#### Problem to solve
Return every line of the listing below so that it matches the original exactly.

#### Provided data
+ + + + + + +

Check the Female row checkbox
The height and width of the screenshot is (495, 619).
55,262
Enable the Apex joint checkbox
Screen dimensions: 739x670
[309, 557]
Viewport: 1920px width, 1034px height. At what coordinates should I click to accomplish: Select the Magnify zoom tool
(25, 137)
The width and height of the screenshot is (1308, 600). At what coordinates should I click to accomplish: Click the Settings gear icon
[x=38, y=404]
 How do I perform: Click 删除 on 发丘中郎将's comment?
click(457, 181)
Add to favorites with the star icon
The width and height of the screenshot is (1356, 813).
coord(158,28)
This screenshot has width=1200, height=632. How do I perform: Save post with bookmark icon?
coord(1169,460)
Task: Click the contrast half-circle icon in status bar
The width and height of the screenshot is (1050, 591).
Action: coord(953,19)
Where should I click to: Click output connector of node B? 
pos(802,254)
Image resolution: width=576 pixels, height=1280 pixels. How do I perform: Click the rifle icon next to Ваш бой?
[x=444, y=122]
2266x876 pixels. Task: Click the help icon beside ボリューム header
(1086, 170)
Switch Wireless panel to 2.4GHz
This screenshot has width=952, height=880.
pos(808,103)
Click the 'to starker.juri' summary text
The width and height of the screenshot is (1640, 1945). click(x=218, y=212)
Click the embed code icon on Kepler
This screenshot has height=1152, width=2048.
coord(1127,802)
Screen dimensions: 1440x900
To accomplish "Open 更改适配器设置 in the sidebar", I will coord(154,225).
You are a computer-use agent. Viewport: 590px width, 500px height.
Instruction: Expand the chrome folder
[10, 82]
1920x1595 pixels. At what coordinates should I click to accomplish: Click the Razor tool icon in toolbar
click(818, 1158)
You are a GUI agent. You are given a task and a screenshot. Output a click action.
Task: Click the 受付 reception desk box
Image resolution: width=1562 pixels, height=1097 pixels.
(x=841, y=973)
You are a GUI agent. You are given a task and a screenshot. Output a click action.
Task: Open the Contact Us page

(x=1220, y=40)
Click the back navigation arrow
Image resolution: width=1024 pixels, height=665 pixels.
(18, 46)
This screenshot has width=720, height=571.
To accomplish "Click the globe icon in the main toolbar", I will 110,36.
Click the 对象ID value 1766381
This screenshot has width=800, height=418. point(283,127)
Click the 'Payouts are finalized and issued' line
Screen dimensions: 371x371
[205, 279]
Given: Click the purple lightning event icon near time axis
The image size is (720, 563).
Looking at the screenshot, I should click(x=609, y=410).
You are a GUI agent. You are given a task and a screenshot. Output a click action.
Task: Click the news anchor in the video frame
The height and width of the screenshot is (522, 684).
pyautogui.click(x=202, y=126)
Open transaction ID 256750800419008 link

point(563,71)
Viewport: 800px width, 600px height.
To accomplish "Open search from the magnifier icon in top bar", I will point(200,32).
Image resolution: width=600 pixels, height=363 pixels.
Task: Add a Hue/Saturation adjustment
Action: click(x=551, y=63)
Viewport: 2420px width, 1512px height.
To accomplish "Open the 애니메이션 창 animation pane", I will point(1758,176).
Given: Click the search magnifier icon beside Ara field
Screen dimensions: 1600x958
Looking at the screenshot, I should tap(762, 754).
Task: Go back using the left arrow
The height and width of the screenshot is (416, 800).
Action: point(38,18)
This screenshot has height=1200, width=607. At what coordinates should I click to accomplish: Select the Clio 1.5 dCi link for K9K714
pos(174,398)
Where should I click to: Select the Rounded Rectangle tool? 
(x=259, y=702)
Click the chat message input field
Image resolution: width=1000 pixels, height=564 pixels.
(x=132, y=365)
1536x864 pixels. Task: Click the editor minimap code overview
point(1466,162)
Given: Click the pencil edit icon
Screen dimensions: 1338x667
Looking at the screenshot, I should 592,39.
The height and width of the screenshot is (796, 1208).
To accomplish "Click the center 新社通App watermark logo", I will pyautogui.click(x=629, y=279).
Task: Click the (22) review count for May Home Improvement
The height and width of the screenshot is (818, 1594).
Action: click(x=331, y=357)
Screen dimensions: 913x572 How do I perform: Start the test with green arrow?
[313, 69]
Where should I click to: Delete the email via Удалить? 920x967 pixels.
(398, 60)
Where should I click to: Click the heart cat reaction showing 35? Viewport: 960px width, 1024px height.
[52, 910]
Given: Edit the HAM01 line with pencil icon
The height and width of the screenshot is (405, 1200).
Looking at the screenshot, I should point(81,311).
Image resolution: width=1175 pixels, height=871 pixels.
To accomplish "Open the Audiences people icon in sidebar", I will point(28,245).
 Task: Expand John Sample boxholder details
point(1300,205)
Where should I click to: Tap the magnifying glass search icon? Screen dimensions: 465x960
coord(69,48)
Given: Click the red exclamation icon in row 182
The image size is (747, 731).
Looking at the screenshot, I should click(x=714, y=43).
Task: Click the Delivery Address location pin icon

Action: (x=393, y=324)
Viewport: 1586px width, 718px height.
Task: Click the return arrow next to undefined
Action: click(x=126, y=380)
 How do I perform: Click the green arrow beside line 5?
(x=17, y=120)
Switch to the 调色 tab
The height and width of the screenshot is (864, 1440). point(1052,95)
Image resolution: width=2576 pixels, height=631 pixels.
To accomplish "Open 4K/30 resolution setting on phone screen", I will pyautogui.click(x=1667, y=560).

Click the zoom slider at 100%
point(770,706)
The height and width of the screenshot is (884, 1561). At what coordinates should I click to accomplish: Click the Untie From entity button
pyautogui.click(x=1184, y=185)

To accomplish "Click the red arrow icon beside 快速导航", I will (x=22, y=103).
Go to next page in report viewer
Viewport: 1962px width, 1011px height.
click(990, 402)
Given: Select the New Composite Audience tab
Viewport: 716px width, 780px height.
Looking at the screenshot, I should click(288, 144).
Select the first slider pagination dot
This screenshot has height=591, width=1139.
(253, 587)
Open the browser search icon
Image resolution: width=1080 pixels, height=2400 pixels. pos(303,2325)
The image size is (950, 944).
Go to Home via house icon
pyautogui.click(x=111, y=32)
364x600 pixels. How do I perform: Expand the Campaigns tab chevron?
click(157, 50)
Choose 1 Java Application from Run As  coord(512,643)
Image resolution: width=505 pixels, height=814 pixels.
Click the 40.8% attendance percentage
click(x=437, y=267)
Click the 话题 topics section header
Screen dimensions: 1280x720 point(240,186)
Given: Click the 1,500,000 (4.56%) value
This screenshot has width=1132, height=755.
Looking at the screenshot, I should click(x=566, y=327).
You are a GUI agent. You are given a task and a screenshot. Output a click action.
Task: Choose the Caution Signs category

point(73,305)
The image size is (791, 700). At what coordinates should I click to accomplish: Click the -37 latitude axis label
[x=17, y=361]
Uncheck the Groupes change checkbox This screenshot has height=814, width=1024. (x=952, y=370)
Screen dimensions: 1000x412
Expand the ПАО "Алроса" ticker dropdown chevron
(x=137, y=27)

+ + + + + + +

#### Solution
Check the Female row checkbox
The height and width of the screenshot is (495, 619).
55,262
Enable the Apex joint checkbox
Screen dimensions: 739x670
[309, 557]
Viewport: 1920px width, 1034px height. At what coordinates should I click to accomplish: Select the Magnify zoom tool
(25, 137)
The width and height of the screenshot is (1308, 600). At what coordinates should I click to accomplish: Click the Settings gear icon
[x=38, y=404]
 How do I perform: Click 删除 on 发丘中郎将's comment?
click(457, 181)
Add to favorites with the star icon
The width and height of the screenshot is (1356, 813).
coord(158,28)
This screenshot has width=1200, height=632. How do I perform: Save post with bookmark icon?
coord(1169,460)
Task: Click the contrast half-circle icon in status bar
The width and height of the screenshot is (1050, 591).
Action: coord(953,19)
Where should I click to: Click output connector of node B? 
pos(802,254)
Image resolution: width=576 pixels, height=1280 pixels. How do I perform: Click the rifle icon next to Ваш бой?
[x=444, y=122]
2266x876 pixels. Task: Click the help icon beside ボリューム header
(1086, 170)
Switch Wireless panel to 2.4GHz
This screenshot has width=952, height=880.
pos(808,103)
Click the 'to starker.juri' summary text
The width and height of the screenshot is (1640, 1945). click(x=218, y=212)
Click the embed code icon on Kepler
This screenshot has height=1152, width=2048.
coord(1127,802)
Screen dimensions: 1440x900
To accomplish "Open 更改适配器设置 in the sidebar", I will coord(154,225).
You are a computer-use agent. Viewport: 590px width, 500px height.
Instruction: Expand the chrome folder
[10, 82]
1920x1595 pixels. At what coordinates should I click to accomplish: Click the Razor tool icon in toolbar
click(818, 1158)
You are a GUI agent. You are given a task and a screenshot. Output a click action.
Task: Click the 受付 reception desk box
Image resolution: width=1562 pixels, height=1097 pixels.
(x=841, y=973)
You are a GUI agent. You are given a task and a screenshot. Output a click action.
Task: Open the Contact Us page

(x=1220, y=40)
Click the back navigation arrow
Image resolution: width=1024 pixels, height=665 pixels.
(18, 46)
This screenshot has width=720, height=571.
To accomplish "Click the globe icon in the main toolbar", I will 110,36.
Click the 对象ID value 1766381
This screenshot has width=800, height=418. point(283,127)
Click the 'Payouts are finalized and issued' line
Screen dimensions: 371x371
[205, 279]
Given: Click the purple lightning event icon near time axis
The image size is (720, 563).
Looking at the screenshot, I should click(x=609, y=410).
You are a GUI agent. You are given a task and a screenshot. Output a click action.
Task: Click the news anchor in the video frame
The height and width of the screenshot is (522, 684).
pyautogui.click(x=202, y=126)
Open transaction ID 256750800419008 link

point(563,71)
Viewport: 800px width, 600px height.
To accomplish "Open search from the magnifier icon in top bar", I will point(200,32).
Image resolution: width=600 pixels, height=363 pixels.
Task: Add a Hue/Saturation adjustment
Action: click(x=551, y=63)
Viewport: 2420px width, 1512px height.
To accomplish "Open the 애니메이션 창 animation pane", I will point(1758,176).
Given: Click the search magnifier icon beside Ara field
Screen dimensions: 1600x958
Looking at the screenshot, I should tap(762, 754).
Task: Go back using the left arrow
The height and width of the screenshot is (416, 800).
Action: point(38,18)
This screenshot has height=1200, width=607. At what coordinates should I click to accomplish: Select the Clio 1.5 dCi link for K9K714
pos(174,398)
Where should I click to: Select the Rounded Rectangle tool? 
(x=259, y=702)
Click the chat message input field
Image resolution: width=1000 pixels, height=564 pixels.
(x=132, y=365)
1536x864 pixels. Task: Click the editor minimap code overview
point(1466,162)
Given: Click the pencil edit icon
Screen dimensions: 1338x667
Looking at the screenshot, I should 592,39.
The height and width of the screenshot is (796, 1208).
To accomplish "Click the center 新社通App watermark logo", I will pyautogui.click(x=629, y=279).
Task: Click the (22) review count for May Home Improvement
The height and width of the screenshot is (818, 1594).
Action: click(x=331, y=357)
Screen dimensions: 913x572 How do I perform: Start the test with green arrow?
[313, 69]
Where should I click to: Delete the email via Удалить? 920x967 pixels.
(398, 60)
Where should I click to: Click the heart cat reaction showing 35? Viewport: 960px width, 1024px height.
[52, 910]
Given: Edit the HAM01 line with pencil icon
The height and width of the screenshot is (405, 1200).
Looking at the screenshot, I should point(81,311).
Image resolution: width=1175 pixels, height=871 pixels.
To accomplish "Open the Audiences people icon in sidebar", I will point(28,245).
 Task: Expand John Sample boxholder details
point(1300,205)
Where should I click to: Tap the magnifying glass search icon? Screen dimensions: 465x960
coord(69,48)
Given: Click the red exclamation icon in row 182
The image size is (747, 731).
Looking at the screenshot, I should click(x=714, y=43).
Task: Click the Delivery Address location pin icon

Action: (x=393, y=324)
Viewport: 1586px width, 718px height.
Task: Click the return arrow next to undefined
Action: click(x=126, y=380)
 How do I perform: Click the green arrow beside line 5?
(x=17, y=120)
Switch to the 调色 tab
The height and width of the screenshot is (864, 1440). point(1052,95)
Image resolution: width=2576 pixels, height=631 pixels.
To accomplish "Open 4K/30 resolution setting on phone screen", I will pyautogui.click(x=1667, y=560).

Click the zoom slider at 100%
point(770,706)
The height and width of the screenshot is (884, 1561). At what coordinates should I click to accomplish: Click the Untie From entity button
pyautogui.click(x=1184, y=185)

To accomplish "Click the red arrow icon beside 快速导航", I will (x=22, y=103).
Go to next page in report viewer
Viewport: 1962px width, 1011px height.
click(990, 402)
Given: Select the New Composite Audience tab
Viewport: 716px width, 780px height.
Looking at the screenshot, I should click(288, 144).
Select the first slider pagination dot
This screenshot has height=591, width=1139.
(253, 587)
Open the browser search icon
Image resolution: width=1080 pixels, height=2400 pixels. pos(303,2325)
The image size is (950, 944).
Go to Home via house icon
pyautogui.click(x=111, y=32)
364x600 pixels. How do I perform: Expand the Campaigns tab chevron?
click(157, 50)
Choose 1 Java Application from Run As  coord(512,643)
Image resolution: width=505 pixels, height=814 pixels.
Click the 40.8% attendance percentage
click(x=437, y=267)
Click the 话题 topics section header
Screen dimensions: 1280x720 point(240,186)
Given: Click the 1,500,000 (4.56%) value
This screenshot has width=1132, height=755.
Looking at the screenshot, I should click(x=566, y=327).
You are a GUI agent. You are given a task and a screenshot. Output a click action.
Task: Choose the Caution Signs category

point(73,305)
The image size is (791, 700). At what coordinates should I click to accomplish: Click the -37 latitude axis label
[x=17, y=361]
Uncheck the Groupes change checkbox This screenshot has height=814, width=1024. (x=952, y=370)
Screen dimensions: 1000x412
Expand the ПАО "Алроса" ticker dropdown chevron
(x=137, y=27)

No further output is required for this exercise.